-- start of Records for processing --

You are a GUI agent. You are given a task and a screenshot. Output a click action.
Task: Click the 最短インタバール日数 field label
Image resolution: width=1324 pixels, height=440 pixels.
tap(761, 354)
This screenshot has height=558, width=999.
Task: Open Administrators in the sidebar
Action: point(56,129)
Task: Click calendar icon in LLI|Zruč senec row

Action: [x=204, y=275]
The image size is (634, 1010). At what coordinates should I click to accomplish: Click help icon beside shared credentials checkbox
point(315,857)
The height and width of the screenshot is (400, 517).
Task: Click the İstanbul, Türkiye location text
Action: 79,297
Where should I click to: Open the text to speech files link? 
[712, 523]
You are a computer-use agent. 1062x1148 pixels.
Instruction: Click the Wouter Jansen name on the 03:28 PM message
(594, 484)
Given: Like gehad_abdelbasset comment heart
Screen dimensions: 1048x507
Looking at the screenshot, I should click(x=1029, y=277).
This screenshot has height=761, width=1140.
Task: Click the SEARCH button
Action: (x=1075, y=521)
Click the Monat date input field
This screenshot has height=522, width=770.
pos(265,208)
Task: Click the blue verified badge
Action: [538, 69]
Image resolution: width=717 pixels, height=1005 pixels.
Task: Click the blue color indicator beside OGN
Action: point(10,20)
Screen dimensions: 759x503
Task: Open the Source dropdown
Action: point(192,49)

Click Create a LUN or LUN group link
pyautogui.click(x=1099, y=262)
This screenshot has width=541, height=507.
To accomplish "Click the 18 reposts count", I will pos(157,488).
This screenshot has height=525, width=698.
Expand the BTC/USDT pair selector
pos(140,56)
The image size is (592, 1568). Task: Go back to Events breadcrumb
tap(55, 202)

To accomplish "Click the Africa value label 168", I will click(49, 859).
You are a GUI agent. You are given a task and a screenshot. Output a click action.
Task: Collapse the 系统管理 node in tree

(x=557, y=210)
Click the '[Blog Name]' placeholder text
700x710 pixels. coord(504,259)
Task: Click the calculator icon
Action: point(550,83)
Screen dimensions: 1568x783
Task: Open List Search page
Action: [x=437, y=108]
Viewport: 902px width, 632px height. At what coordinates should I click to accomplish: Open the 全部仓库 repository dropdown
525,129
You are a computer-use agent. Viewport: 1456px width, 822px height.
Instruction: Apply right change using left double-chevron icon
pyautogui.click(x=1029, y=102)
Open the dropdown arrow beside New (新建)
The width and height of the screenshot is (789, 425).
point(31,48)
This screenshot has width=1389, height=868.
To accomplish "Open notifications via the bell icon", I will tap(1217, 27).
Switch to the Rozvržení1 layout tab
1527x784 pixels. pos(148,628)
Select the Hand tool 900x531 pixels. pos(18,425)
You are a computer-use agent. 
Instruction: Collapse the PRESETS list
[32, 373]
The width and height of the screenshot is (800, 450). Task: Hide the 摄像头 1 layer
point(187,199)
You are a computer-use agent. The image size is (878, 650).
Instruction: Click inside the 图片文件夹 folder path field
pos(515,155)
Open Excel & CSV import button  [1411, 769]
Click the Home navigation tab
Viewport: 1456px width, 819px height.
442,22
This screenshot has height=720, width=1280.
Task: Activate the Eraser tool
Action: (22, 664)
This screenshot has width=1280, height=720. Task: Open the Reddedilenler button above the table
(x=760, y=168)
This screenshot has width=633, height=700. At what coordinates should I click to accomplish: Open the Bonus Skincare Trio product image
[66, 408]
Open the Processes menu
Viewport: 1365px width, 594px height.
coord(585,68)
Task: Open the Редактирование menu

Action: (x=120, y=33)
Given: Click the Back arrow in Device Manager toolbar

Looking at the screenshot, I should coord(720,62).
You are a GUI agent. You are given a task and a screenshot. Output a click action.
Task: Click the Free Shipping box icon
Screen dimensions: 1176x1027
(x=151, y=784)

-- end of Records for processing --

**Aim**
Report each line of the listing above that contains the word "dropdown".

**Complete output**
Task: Open the Source dropdown
Viewport: 902px width, 632px height. At what coordinates should I click to accomplish: Open the 全部仓库 repository dropdown
Open the dropdown arrow beside New (新建)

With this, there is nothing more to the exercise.